Skip to content

ADR-006: Single ChromaDB Collection with user_id Metadata Filter

Date: 2024-01
Status: Accepted
Deciders: Core team

Context

When storing memories for multiple users in ChromaDB, we must choose between: - One collection per user (memory_alice, memory_bob, ...) - One global collection with user_id as a metadata filter field

Decision

Use a single global collection named memory_vault with user_id stored as document metadata, filtered at query time via where={"user_id": user_id}.

Rationale:

Per-user collections create operational complexity: collections must be created on first use and deleted on user account deletion. With 10,000 users, ChromaDB manages 10,000 collections — a pattern its authors do not recommend at scale.

A single collection with metadata filtering is simpler to manage, easier to back up, and how ChromaDB is designed to be used at scale. User isolation is enforced at the query layer by always including where={"user_id": ...} — this must never be omitted.

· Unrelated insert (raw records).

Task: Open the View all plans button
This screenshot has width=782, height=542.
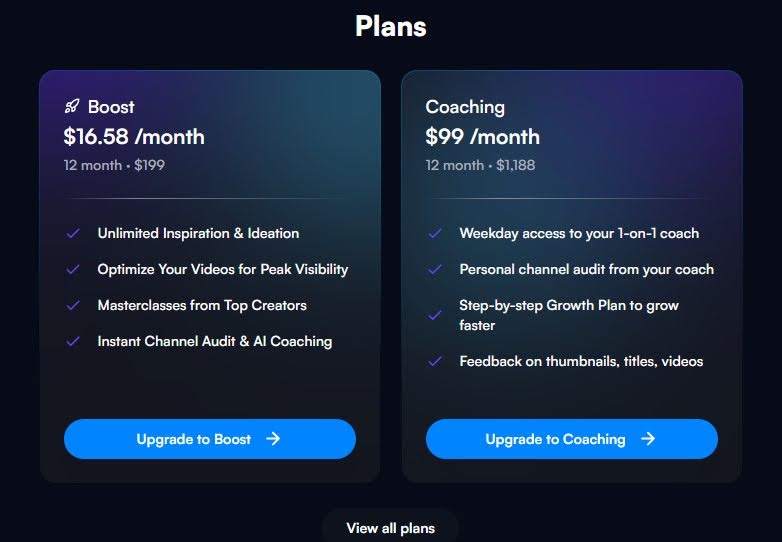Action: pos(390,527)
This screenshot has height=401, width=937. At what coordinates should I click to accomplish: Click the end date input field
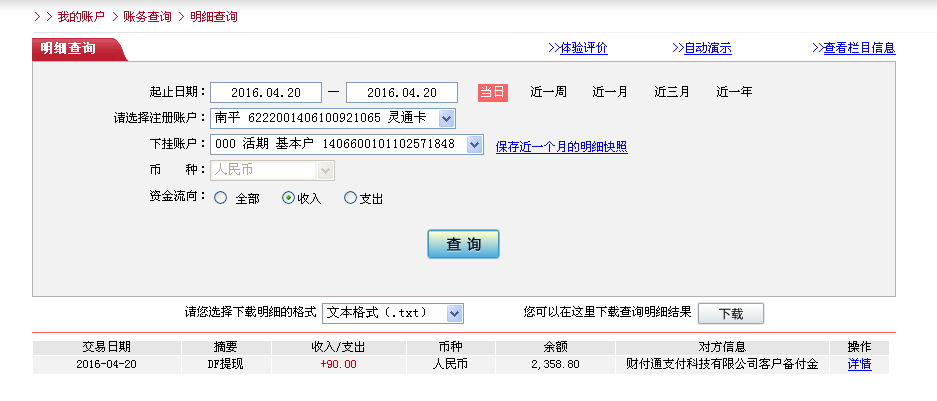[402, 93]
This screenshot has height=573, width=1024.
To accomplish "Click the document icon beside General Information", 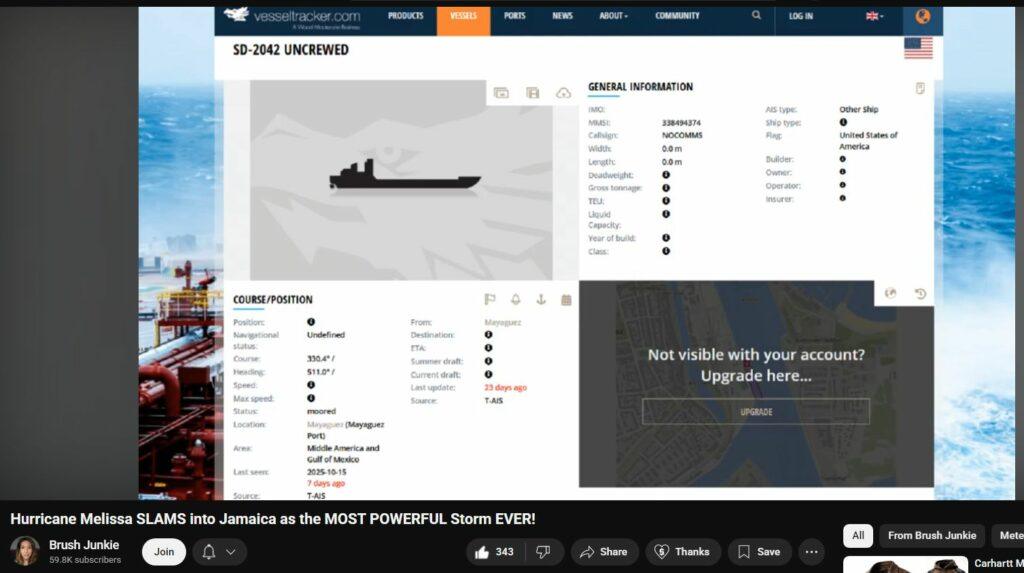I will 920,88.
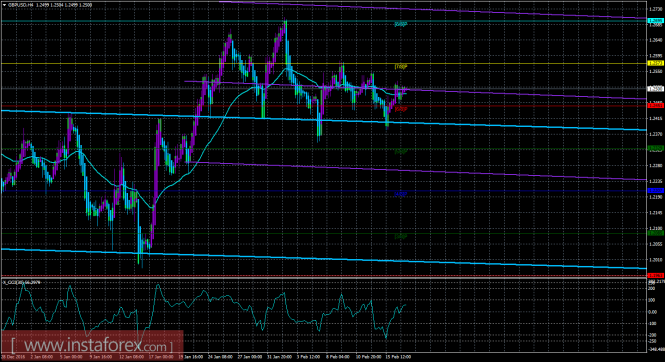
Task: Click the teal level label near the chart top
Action: click(401, 24)
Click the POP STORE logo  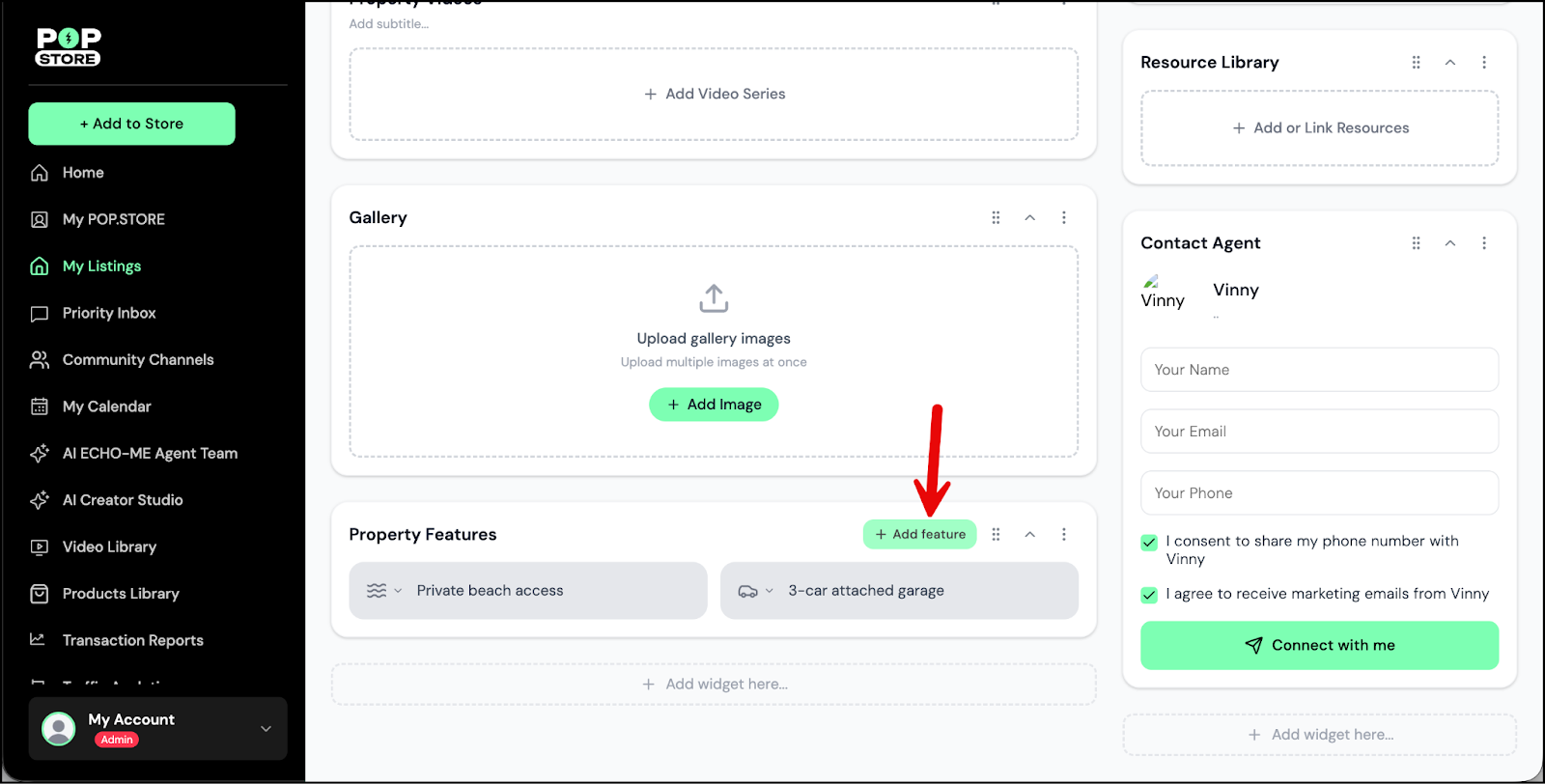[68, 47]
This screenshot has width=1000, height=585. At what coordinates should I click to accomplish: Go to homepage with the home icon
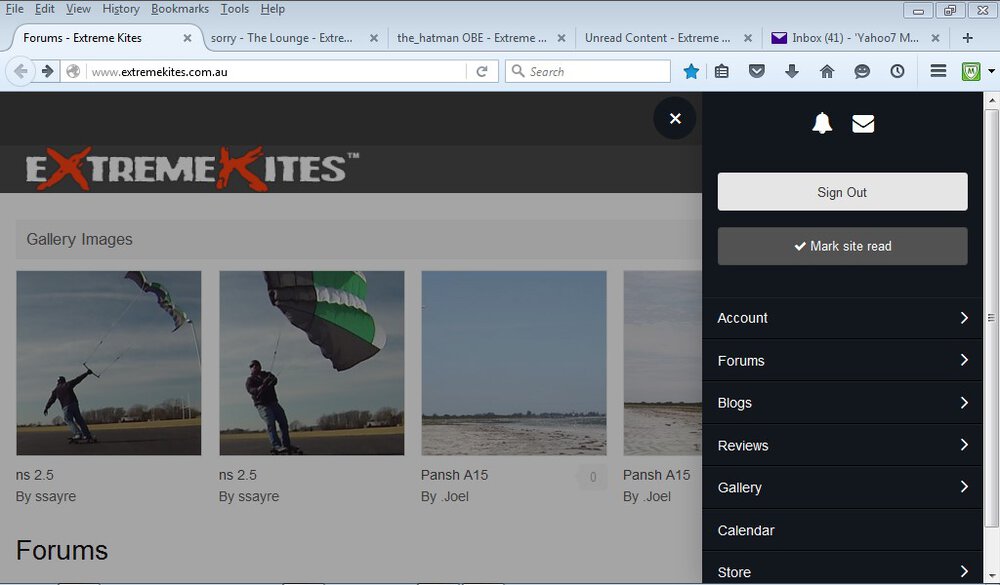(x=827, y=71)
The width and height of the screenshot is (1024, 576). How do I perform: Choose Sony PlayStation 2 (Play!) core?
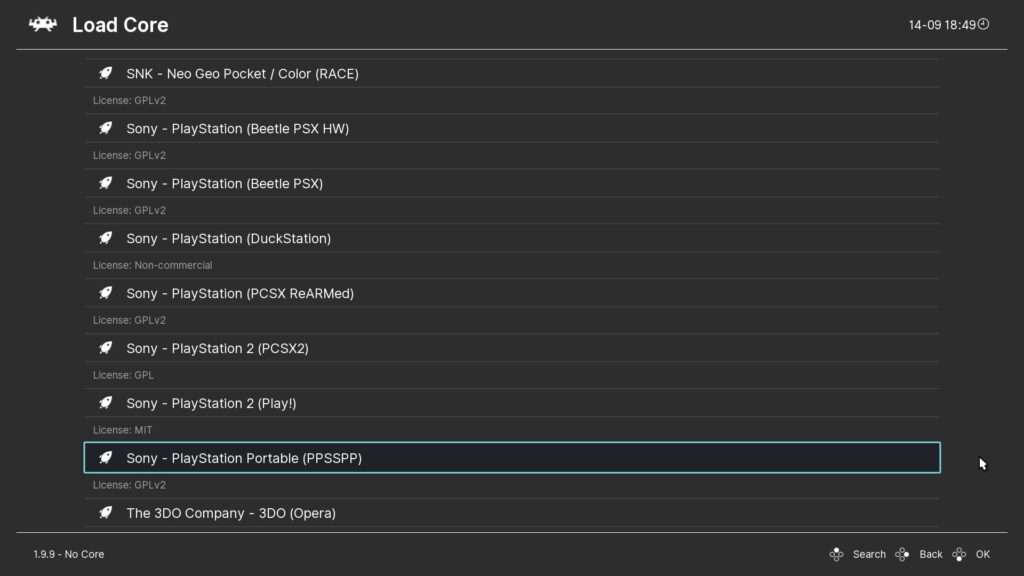click(512, 403)
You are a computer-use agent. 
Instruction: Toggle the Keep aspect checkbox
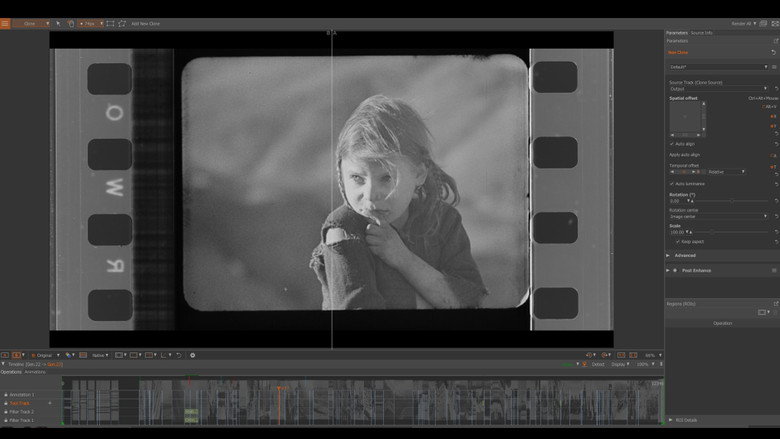click(x=678, y=242)
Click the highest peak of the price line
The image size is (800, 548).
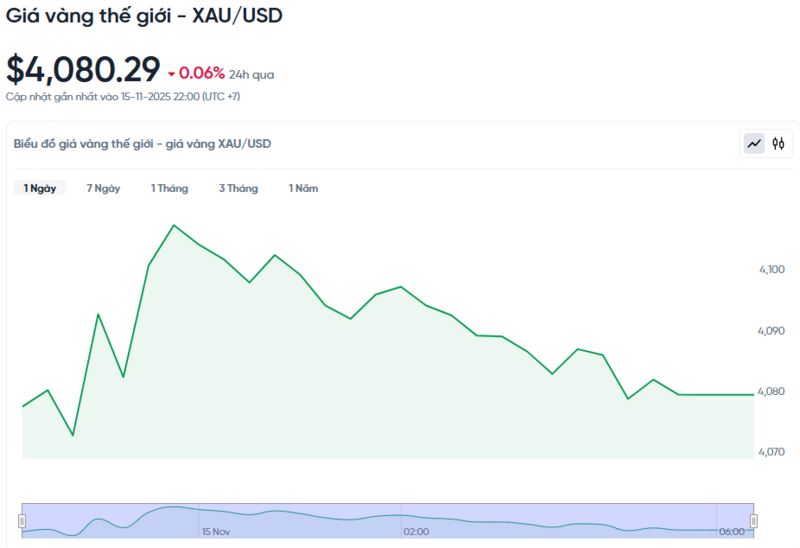(174, 225)
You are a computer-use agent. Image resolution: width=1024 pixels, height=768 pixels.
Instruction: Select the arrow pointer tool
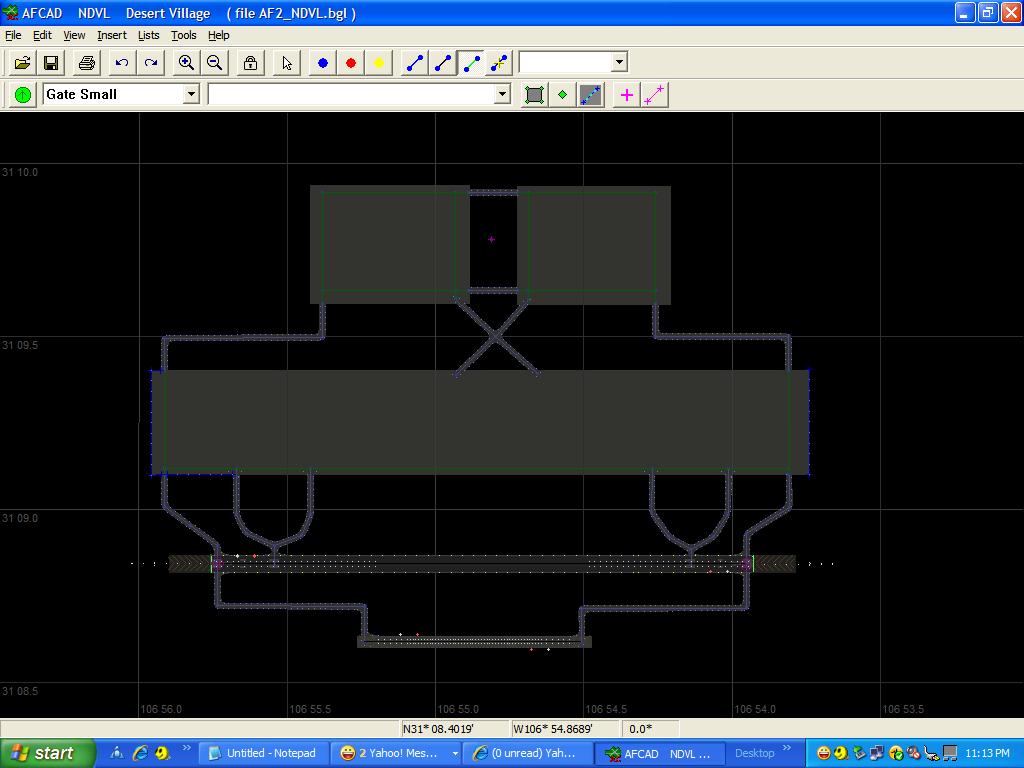pyautogui.click(x=287, y=63)
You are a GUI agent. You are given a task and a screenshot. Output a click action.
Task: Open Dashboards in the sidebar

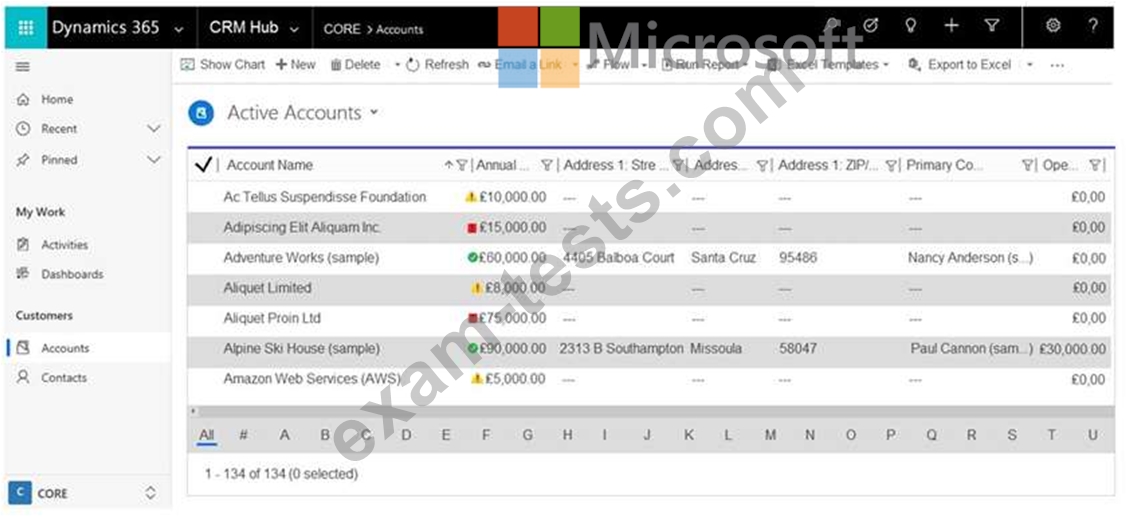tap(71, 274)
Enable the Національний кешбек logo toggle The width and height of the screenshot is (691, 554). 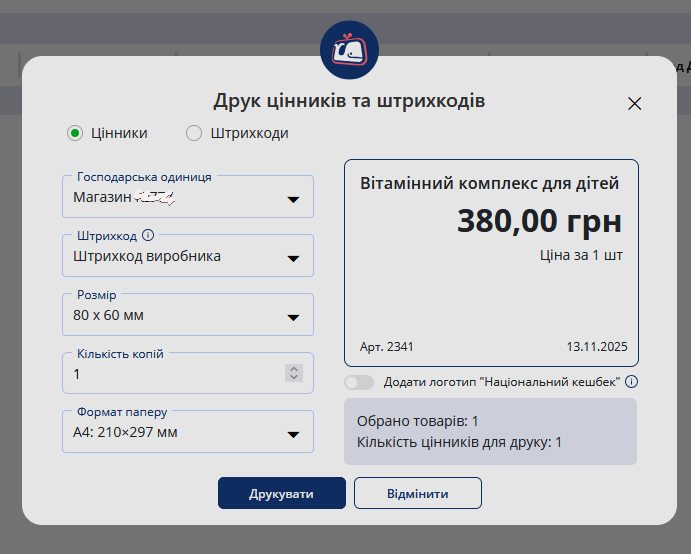pyautogui.click(x=359, y=382)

Risk mitigation: The StorageLayer abstraction enforces that user_id is always set in the metadata and always included in queries. Direct ChromaDB access is prohibited in feature code — all access goes through StorageLayer.

Consequences

  • StorageLayer.query() must always accept and enforce user_id — it is a required parameter, never optional
  • A missing user_id filter would return memories from all users — this is the primary security risk and is prevented by making it a required parameter with type enforcement
  • Collection backup is a single operation, not per-user
  • ChromaDB metadata filters have limited expressiveness — complex queries may require a SQLite fallback for metadata-only operations

Rejected Alternatives

  • Per-user collections: Simpler isolation model but poor operational scalability. ChromaDB collection overhead is non-trivial at thousands of users.
  • Per-memory-type collections (episodic, semantic, ...): Fewer collections but queries across types require multiple round trips. Memory type filtering via metadata is sufficient and already supported.